There could be issues with the transmission or braking system. It’s also possible that there’s a clutch malfunction, a contaminated throttle body, bad ignition coils or a faulty wheel bearing. If the ABS light is on the dashboard, this system could be defective, leading to jerking sensations.

Is car jerking a transmission problem?

A jerking car can be related to the transmission. It’s possible that the transmission fluid is low or contaminated. There’s also the chance that there’s internal damage and the gears are slipping, causing trouble engaging. There could be other mechanical problems to blame too, such as bad brakes, a faulty wheel bearing, defective ignition coils, or malfunctioning ABS.

Why does my car jerk back when I stop?

If the jerking only occurs when you are pushing down on the brake pedal, there could be an issue with the pads or rotors. Check the braking system and repair the issue. If the pads and rotors aren’t bad, don’t overlook the fluid level, ABS and wiring, all of which can cause similar symptoms.

Will low transmission fluid cause the car to jerk?

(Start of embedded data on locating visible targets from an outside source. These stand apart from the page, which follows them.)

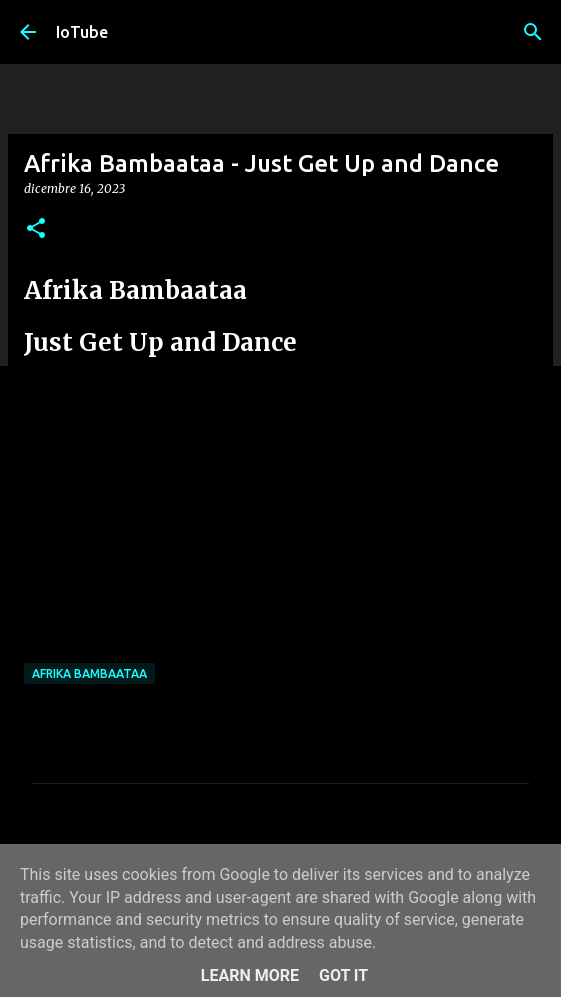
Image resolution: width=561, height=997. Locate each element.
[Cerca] (533, 32)
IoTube (82, 32)
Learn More (250, 975)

As the transmission fluid gets low, the vehicle can start to jerk and act erratically, especially while downshifting. Check the transmission fluid levels and top off if needed. Even if the fluid level is correct, contamination can cause some of the same symptoms, so you may want to change it. 

Jerking sensations can be a scary thing to deal with while driving. If they become too erratic, you may start to worry about controlling the vehicle. That’s why it’s important to take action at the first sign of a rough drive. While many issues can lead to jerking while accelerating, there are also some that occur when slowing the vehicle down.

A quick inspection may reveal the problem and hopefully, it’s something simple to fix, such as low transmission fluid or a dirty throttle body. There’s also the chance that the brakes are to blame or the car needs a new ignition coil. Yet, there are also more advanced issues that you may not be able to tackle on your own. Don’t hesitate to seek out professional help when needed.